## [Given entries]
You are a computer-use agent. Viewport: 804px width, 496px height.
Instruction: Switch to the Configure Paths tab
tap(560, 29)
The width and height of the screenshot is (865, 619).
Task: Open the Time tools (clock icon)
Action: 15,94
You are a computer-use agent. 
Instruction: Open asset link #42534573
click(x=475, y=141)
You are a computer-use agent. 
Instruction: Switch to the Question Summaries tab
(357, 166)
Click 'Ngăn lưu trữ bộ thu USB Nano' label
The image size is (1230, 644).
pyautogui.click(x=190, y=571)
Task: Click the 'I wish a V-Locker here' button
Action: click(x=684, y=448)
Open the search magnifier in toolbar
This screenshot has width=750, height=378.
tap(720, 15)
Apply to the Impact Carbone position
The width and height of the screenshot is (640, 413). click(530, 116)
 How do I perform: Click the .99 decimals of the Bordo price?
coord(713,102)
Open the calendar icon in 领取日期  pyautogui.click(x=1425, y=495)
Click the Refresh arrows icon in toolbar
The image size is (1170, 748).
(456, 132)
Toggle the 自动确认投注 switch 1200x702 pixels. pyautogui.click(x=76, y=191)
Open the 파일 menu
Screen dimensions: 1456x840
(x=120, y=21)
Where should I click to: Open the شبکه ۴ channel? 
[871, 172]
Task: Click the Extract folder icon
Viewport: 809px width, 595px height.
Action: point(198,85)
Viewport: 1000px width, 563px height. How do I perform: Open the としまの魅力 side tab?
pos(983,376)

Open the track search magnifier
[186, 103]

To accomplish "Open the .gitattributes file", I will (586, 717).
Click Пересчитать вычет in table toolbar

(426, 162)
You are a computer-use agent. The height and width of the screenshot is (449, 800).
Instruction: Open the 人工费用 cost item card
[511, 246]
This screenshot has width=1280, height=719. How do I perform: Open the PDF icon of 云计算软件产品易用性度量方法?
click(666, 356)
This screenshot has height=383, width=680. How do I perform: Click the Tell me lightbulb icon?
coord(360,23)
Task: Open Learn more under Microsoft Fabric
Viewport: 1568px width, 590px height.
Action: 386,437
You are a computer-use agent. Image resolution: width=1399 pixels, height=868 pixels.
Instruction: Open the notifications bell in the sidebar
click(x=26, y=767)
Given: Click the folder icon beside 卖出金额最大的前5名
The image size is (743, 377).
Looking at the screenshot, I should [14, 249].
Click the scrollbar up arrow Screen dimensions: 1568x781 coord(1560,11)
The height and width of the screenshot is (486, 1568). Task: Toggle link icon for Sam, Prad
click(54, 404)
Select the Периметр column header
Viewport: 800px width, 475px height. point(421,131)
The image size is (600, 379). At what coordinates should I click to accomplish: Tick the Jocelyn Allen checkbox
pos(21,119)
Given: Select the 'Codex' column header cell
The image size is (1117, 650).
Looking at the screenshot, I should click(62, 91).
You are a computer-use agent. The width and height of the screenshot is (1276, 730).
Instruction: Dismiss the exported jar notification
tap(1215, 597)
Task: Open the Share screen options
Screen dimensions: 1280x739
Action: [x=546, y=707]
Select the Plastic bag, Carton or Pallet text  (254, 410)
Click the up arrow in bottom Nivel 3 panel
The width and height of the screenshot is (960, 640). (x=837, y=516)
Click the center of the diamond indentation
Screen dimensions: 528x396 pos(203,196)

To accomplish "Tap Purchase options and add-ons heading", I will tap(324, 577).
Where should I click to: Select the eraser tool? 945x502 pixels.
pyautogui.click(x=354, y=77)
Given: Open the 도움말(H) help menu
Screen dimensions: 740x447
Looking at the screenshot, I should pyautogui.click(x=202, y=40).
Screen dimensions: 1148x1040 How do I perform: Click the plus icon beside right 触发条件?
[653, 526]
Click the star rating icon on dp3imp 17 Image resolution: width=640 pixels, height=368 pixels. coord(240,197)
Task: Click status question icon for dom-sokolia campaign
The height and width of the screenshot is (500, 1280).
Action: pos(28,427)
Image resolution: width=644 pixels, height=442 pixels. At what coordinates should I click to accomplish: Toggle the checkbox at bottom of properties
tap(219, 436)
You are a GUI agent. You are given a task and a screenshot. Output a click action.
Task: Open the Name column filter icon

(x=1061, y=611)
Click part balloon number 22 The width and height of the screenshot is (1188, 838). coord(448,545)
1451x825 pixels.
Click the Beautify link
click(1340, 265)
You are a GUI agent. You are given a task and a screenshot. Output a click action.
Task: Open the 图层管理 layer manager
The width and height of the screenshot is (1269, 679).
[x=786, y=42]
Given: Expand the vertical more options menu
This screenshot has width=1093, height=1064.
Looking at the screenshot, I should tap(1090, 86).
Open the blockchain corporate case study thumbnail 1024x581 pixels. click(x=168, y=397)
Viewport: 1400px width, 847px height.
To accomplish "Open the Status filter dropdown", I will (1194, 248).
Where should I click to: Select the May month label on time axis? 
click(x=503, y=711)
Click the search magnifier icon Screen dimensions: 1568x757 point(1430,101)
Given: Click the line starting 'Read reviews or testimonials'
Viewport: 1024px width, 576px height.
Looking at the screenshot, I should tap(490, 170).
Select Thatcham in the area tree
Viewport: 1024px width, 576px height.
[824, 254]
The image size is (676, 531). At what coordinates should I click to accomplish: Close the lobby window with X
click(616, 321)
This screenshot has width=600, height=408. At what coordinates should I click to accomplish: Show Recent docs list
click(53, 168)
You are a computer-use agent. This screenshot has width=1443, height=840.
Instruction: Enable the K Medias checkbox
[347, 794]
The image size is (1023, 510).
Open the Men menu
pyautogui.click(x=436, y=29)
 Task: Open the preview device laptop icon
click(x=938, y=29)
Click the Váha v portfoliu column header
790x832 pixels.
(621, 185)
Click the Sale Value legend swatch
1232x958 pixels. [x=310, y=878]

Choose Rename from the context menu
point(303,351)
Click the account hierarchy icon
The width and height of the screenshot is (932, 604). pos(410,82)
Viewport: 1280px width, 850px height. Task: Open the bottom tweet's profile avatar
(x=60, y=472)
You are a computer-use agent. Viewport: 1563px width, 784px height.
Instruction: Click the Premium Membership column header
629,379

## [Required work]
This exercise calls for the entries to be restated exactly.

## [Solved problem]
You are a computer-use agent. Viewport: 804px width, 496px height.
Instruction: Switch to the Configure Paths tab
tap(560, 29)
The width and height of the screenshot is (865, 619).
Task: Open the Time tools (clock icon)
Action: 15,94
You are a computer-use agent. 
Instruction: Open asset link #42534573
click(x=475, y=141)
You are a computer-use agent. 
Instruction: Switch to the Question Summaries tab
(357, 166)
Click 'Ngăn lưu trữ bộ thu USB Nano' label
The image size is (1230, 644).
pyautogui.click(x=190, y=571)
Task: Click the 'I wish a V-Locker here' button
Action: click(x=684, y=448)
Open the search magnifier in toolbar
This screenshot has width=750, height=378.
tap(720, 15)
Apply to the Impact Carbone position
The width and height of the screenshot is (640, 413). click(530, 116)
 How do I perform: Click the .99 decimals of the Bordo price?
coord(713,102)
Open the calendar icon in 领取日期  pyautogui.click(x=1425, y=495)
Click the Refresh arrows icon in toolbar
The image size is (1170, 748).
(456, 132)
Toggle the 自动确认投注 switch 1200x702 pixels. pyautogui.click(x=76, y=191)
Open the 파일 menu
Screen dimensions: 1456x840
(x=120, y=21)
Where should I click to: Open the شبکه ۴ channel? 
[871, 172]
Task: Click the Extract folder icon
Viewport: 809px width, 595px height.
Action: point(198,85)
Viewport: 1000px width, 563px height. How do I perform: Open the としまの魅力 side tab?
pos(983,376)

Open the track search magnifier
[186, 103]

To accomplish "Open the .gitattributes file", I will (586, 717).
Click Пересчитать вычет in table toolbar

(426, 162)
You are a computer-use agent. The height and width of the screenshot is (449, 800).
Instruction: Open the 人工费用 cost item card
[511, 246]
This screenshot has width=1280, height=719. How do I perform: Open the PDF icon of 云计算软件产品易用性度量方法?
click(666, 356)
This screenshot has height=383, width=680. How do I perform: Click the Tell me lightbulb icon?
coord(360,23)
Task: Open Learn more under Microsoft Fabric
Viewport: 1568px width, 590px height.
Action: 386,437
You are a computer-use agent. Image resolution: width=1399 pixels, height=868 pixels.
Instruction: Open the notifications bell in the sidebar
click(x=26, y=767)
Given: Click the folder icon beside 卖出金额最大的前5名
The image size is (743, 377).
Looking at the screenshot, I should [14, 249].
Click the scrollbar up arrow Screen dimensions: 1568x781 coord(1560,11)
The height and width of the screenshot is (486, 1568). Task: Toggle link icon for Sam, Prad
click(54, 404)
Select the Периметр column header
Viewport: 800px width, 475px height. point(421,131)
The image size is (600, 379). At what coordinates should I click to accomplish: Tick the Jocelyn Allen checkbox
pos(21,119)
Given: Select the 'Codex' column header cell
The image size is (1117, 650).
Looking at the screenshot, I should click(62, 91).
You are a computer-use agent. The width and height of the screenshot is (1276, 730).
Instruction: Dismiss the exported jar notification
tap(1215, 597)
Task: Open the Share screen options
Screen dimensions: 1280x739
Action: [x=546, y=707]
Select the Plastic bag, Carton or Pallet text  (254, 410)
Click the up arrow in bottom Nivel 3 panel
The width and height of the screenshot is (960, 640). (x=837, y=516)
Click the center of the diamond indentation
Screen dimensions: 528x396 pos(203,196)

To accomplish "Tap Purchase options and add-ons heading", I will tap(324, 577).
Where should I click to: Select the eraser tool? 945x502 pixels.
pyautogui.click(x=354, y=77)
Given: Open the 도움말(H) help menu
Screen dimensions: 740x447
Looking at the screenshot, I should pyautogui.click(x=202, y=40).
Screen dimensions: 1148x1040 How do I perform: Click the plus icon beside right 触发条件?
[653, 526]
Click the star rating icon on dp3imp 17 Image resolution: width=640 pixels, height=368 pixels. coord(240,197)
Task: Click status question icon for dom-sokolia campaign
The height and width of the screenshot is (500, 1280).
Action: pos(28,427)
Image resolution: width=644 pixels, height=442 pixels. At what coordinates should I click to accomplish: Toggle the checkbox at bottom of properties
tap(219, 436)
You are a GUI agent. You are given a task and a screenshot. Output a click action.
Task: Open the Name column filter icon

(x=1061, y=611)
Click part balloon number 22 The width and height of the screenshot is (1188, 838). coord(448,545)
1451x825 pixels.
Click the Beautify link
click(1340, 265)
You are a GUI agent. You are given a task and a screenshot. Output a click action.
Task: Open the 图层管理 layer manager
The width and height of the screenshot is (1269, 679).
[x=786, y=42]
Given: Expand the vertical more options menu
This screenshot has width=1093, height=1064.
Looking at the screenshot, I should tap(1090, 86).
Open the blockchain corporate case study thumbnail 1024x581 pixels. click(x=168, y=397)
Viewport: 1400px width, 847px height.
To accomplish "Open the Status filter dropdown", I will (1194, 248).
Where should I click to: Select the May month label on time axis? 
click(x=503, y=711)
Click the search magnifier icon Screen dimensions: 1568x757 point(1430,101)
Given: Click the line starting 'Read reviews or testimonials'
Viewport: 1024px width, 576px height.
Looking at the screenshot, I should tap(490, 170).
Select Thatcham in the area tree
Viewport: 1024px width, 576px height.
[824, 254]
The image size is (676, 531). At what coordinates should I click to accomplish: Close the lobby window with X
click(616, 321)
This screenshot has width=600, height=408. At what coordinates should I click to accomplish: Show Recent docs list
click(53, 168)
You are a computer-use agent. This screenshot has width=1443, height=840.
Instruction: Enable the K Medias checkbox
[347, 794]
The image size is (1023, 510).
Open the Men menu
pyautogui.click(x=436, y=29)
 Task: Open the preview device laptop icon
click(x=938, y=29)
Click the Váha v portfoliu column header
790x832 pixels.
(621, 185)
Click the Sale Value legend swatch
1232x958 pixels. [x=310, y=878]

Choose Rename from the context menu
point(303,351)
Click the account hierarchy icon
The width and height of the screenshot is (932, 604). pos(410,82)
Viewport: 1280px width, 850px height. Task: Open the bottom tweet's profile avatar
(x=60, y=472)
You are a computer-use agent. Viewport: 1563px width, 784px height.
Instruction: Click the Premium Membership column header
629,379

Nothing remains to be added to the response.